**WHAT YOU NEED TO DO**
Find each line of the entries with the string "computer", please, and copy it.

**DATA FOR ANALYSIS**
++++

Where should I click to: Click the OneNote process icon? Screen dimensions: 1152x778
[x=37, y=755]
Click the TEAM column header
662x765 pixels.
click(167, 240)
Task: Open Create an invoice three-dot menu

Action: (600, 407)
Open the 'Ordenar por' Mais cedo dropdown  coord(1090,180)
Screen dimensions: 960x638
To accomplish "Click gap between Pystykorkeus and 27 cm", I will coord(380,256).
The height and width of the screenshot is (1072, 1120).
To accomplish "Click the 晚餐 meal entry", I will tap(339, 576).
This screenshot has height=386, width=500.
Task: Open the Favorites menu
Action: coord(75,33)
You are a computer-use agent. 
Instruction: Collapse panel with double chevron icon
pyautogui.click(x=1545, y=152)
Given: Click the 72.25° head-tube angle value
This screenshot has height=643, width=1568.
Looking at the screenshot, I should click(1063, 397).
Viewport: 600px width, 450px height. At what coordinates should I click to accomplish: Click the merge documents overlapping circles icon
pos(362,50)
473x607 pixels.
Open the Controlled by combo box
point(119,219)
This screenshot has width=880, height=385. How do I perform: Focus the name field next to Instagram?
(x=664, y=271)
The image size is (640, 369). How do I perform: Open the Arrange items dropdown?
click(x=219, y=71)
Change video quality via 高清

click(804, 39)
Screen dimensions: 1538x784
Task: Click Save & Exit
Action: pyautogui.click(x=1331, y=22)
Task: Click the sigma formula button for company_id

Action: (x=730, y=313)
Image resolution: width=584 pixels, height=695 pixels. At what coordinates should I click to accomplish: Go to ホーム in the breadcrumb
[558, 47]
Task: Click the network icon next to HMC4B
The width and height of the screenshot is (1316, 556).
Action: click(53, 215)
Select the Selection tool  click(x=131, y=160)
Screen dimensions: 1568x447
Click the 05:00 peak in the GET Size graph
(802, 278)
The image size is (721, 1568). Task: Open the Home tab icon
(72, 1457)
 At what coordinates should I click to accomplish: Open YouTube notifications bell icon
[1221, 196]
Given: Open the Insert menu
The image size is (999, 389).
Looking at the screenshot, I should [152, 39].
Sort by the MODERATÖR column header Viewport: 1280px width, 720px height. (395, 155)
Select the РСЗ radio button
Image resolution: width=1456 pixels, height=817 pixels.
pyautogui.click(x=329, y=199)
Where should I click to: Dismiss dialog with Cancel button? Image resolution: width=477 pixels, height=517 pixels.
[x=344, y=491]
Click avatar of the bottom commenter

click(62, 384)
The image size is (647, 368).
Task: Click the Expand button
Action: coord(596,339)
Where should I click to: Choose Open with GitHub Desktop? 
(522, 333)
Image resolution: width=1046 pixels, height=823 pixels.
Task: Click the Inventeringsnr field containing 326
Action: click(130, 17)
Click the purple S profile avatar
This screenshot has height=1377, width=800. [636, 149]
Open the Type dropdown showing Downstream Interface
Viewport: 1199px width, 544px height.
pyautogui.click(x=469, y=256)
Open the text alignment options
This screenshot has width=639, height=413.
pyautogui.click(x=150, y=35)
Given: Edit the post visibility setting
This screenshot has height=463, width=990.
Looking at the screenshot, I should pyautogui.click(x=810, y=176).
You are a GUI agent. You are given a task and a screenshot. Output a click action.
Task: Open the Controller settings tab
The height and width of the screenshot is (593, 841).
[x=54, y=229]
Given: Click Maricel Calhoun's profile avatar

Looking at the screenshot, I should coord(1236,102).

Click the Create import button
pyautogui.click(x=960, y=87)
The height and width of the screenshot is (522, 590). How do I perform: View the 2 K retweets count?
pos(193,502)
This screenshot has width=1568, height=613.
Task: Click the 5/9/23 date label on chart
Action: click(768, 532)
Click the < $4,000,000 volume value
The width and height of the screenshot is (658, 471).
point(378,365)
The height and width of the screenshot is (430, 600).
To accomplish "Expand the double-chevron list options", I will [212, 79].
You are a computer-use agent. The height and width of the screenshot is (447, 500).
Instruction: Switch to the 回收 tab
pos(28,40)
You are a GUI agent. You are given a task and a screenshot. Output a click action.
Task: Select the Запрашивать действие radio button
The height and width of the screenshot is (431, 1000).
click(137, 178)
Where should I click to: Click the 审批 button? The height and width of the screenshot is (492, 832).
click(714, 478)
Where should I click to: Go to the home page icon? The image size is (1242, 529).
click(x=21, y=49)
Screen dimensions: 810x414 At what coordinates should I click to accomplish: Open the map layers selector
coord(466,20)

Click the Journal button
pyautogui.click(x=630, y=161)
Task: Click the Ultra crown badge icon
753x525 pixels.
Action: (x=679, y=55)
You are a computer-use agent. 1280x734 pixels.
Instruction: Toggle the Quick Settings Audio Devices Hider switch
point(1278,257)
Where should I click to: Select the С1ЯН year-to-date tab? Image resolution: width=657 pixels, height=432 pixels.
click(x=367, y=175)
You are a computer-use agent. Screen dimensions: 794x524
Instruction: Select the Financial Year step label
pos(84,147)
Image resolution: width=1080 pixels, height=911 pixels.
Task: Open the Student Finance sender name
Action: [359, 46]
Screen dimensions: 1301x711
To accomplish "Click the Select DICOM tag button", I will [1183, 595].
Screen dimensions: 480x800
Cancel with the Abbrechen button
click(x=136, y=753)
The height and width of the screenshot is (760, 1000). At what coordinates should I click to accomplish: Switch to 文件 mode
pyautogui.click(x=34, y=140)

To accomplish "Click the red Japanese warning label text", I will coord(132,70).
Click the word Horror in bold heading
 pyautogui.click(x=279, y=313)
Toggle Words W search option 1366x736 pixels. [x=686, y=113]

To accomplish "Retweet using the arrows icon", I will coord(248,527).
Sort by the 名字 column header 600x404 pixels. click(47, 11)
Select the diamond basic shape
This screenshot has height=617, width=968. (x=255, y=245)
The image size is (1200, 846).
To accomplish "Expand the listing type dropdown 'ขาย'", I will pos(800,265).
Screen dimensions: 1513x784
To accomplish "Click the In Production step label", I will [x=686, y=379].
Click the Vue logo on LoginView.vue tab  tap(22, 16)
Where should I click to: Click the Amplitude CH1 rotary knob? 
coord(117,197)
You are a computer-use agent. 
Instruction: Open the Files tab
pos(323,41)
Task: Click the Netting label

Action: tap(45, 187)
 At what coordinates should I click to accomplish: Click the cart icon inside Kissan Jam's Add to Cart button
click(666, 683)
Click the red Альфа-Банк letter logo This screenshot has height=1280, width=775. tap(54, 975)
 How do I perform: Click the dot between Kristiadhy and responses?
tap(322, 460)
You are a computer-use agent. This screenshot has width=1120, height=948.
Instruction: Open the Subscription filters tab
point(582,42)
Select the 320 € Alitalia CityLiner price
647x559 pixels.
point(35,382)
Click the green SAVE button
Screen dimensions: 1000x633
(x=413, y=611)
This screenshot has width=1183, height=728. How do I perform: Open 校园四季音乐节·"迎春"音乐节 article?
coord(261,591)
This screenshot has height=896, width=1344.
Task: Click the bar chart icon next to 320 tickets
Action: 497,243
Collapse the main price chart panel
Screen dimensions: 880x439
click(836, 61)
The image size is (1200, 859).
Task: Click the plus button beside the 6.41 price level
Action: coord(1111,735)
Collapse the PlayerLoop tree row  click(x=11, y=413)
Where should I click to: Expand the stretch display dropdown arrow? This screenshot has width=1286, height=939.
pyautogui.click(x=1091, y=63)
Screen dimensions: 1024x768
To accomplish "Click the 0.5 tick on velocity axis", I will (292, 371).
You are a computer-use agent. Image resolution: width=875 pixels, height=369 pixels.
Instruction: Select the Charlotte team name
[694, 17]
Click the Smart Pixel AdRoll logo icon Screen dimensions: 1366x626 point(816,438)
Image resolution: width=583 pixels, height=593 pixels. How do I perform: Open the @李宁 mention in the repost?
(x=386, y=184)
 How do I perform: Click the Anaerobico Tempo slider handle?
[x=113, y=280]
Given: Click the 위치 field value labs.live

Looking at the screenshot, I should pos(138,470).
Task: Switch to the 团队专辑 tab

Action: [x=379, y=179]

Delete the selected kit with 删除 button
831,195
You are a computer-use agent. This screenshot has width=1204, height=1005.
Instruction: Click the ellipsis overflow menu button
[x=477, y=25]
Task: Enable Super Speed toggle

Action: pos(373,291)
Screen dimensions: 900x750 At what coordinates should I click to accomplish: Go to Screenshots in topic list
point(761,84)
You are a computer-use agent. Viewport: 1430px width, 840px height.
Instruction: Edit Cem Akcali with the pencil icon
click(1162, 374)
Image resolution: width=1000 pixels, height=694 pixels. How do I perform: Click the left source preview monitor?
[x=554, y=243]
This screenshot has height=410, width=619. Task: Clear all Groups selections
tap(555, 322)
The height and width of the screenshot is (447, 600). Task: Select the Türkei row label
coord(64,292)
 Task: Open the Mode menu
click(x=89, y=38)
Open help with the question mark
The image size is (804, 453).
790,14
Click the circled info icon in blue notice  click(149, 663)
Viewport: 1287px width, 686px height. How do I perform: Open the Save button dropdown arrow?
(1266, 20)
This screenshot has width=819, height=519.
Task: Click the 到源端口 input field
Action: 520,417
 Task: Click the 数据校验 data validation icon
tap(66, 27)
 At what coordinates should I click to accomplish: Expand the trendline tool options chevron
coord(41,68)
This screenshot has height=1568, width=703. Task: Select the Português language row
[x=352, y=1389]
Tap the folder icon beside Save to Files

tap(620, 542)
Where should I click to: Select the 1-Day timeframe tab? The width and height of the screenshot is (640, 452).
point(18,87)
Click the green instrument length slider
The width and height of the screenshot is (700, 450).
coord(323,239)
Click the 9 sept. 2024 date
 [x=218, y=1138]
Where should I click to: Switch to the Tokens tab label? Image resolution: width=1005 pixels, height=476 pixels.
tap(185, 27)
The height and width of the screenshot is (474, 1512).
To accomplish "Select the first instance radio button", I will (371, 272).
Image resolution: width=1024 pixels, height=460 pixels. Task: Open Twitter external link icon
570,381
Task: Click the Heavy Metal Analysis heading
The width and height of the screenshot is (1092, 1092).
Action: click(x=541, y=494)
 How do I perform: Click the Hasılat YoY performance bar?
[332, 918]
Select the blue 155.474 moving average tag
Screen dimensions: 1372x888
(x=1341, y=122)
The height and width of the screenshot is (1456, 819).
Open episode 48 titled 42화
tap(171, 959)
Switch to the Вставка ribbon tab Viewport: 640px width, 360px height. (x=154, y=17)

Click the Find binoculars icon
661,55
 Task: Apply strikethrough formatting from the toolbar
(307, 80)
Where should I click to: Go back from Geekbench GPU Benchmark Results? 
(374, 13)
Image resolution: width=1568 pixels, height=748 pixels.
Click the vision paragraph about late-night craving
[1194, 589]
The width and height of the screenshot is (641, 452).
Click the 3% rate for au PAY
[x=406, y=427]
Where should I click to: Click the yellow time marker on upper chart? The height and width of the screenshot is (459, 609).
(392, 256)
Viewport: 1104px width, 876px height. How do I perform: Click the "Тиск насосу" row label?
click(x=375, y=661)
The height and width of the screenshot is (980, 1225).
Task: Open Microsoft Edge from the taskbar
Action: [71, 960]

++++

**ANSWER TO THE PROBLEM**
You are a computer-use agent. 
You are a computer-use agent. The height and width of the screenshot is (447, 500).
You are a computer-use agent. 1280x734 pixels.
You are a computer-use agent. Screen dimensions: 794x524
You are a computer-use agent. 
You are a computer-use agent. This screenshot has width=1120, height=948.
You are a computer-use agent. Image resolution: width=875 pixels, height=369 pixels.
You are a computer-use agent. This screenshot has width=1204, height=1005.
You are a computer-use agent. Viewport: 1430px width, 840px height.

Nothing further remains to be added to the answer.